= Изучите материал =
1. Какой единственный жест знает хорист, согласно отрывку об оперном спектакле?
2. Продолжите отрывок об оперном спектакле, начиная сразу после его последнего предложения.

Хор держал себя так, как держат все хоры на свете. Известно, что хорист не знает иного жеста, кроме жеста удивления. Этот жест у него единственный. Какие бы чувства ему ни приходилось выражать, он неизбежно откачивается туловищем назад, делает вопрошающее лицо, широкие глаза и вытягивает прямо перед собою правую руку.

И Микаэла, несмотря на приятный, чистый голосок, была несуразна. Каждый раз, окончив свою печальную арию, она – женщина пудов пяти весу – убегала за кулисы вприпрыжку, этаким резвым котеночком. Конечно, в ее воображении этот трюк означал приблизительно вот что: посмотрите, какое я маленькое, невинное, резвое дитя, а со мной так плохо обращаются!

= Исходные данные =
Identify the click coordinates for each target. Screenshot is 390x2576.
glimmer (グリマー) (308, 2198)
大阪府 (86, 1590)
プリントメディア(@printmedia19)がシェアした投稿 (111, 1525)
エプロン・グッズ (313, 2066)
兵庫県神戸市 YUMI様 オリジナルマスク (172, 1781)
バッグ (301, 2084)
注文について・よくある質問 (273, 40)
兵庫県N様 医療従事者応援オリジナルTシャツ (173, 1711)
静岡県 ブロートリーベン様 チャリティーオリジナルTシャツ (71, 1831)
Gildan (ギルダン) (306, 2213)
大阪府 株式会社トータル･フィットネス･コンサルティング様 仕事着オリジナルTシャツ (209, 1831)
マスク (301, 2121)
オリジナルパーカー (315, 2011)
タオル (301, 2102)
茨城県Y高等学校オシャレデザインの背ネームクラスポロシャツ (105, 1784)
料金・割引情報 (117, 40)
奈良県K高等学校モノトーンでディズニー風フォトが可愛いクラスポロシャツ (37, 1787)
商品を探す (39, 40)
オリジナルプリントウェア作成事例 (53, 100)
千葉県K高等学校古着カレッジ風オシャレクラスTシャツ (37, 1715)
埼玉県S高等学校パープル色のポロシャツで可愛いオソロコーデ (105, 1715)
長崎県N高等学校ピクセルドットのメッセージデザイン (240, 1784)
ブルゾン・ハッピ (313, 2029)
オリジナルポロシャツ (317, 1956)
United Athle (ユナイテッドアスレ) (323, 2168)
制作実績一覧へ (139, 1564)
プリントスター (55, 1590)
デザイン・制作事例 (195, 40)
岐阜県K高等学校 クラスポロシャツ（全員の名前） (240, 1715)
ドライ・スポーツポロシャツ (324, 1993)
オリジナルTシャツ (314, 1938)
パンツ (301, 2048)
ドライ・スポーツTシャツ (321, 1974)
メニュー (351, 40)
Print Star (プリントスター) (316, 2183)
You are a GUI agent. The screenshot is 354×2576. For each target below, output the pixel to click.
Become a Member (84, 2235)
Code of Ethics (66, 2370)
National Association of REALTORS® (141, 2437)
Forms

= Ответы к заданиям =
1. Жест удивления.

2.
Надо сказать, что дон Хозе был плох и сладок, а Эскамильо посредствен. Впрочем, давно замечено, что, если хорош тореадор, плоха Кармен, и наоборот.

Таким образом, одна Сесиль Кеттен одухотворила оперу, украсив ее волшебными цветами своего творчества. Она появлялась на сцене, и вот – точно солнце удесятеряло свой ослепительный блеск! При ней и оркестр и хор так чудно сливались вместе, что казалось, звучит какой-то один многоголосый инструмент, в котором одновременно поют и люди, и скрипки, и голубое южное небо, и золотое солнце. И какая тонкая артистическая умеренность в игре! Во втором акте, как известно, есть очень рискованное место: цыганский танец на столе. Я видел, как русские примадонны карабкаются на этот театральный стол, подобно бегемоту, лезущему на дерево, и как бедный стол шатается всеми ножками под их тяжестью. И смешно и жалко. Я видел, как прекрасная, но грубая артистка Мария Гай, ловкая и сильная женщина, одним прыжком вскакивает на стол и танцует с увлечением, со страстью, но, увы, некрасиво обнаруживая слишком большие ноги.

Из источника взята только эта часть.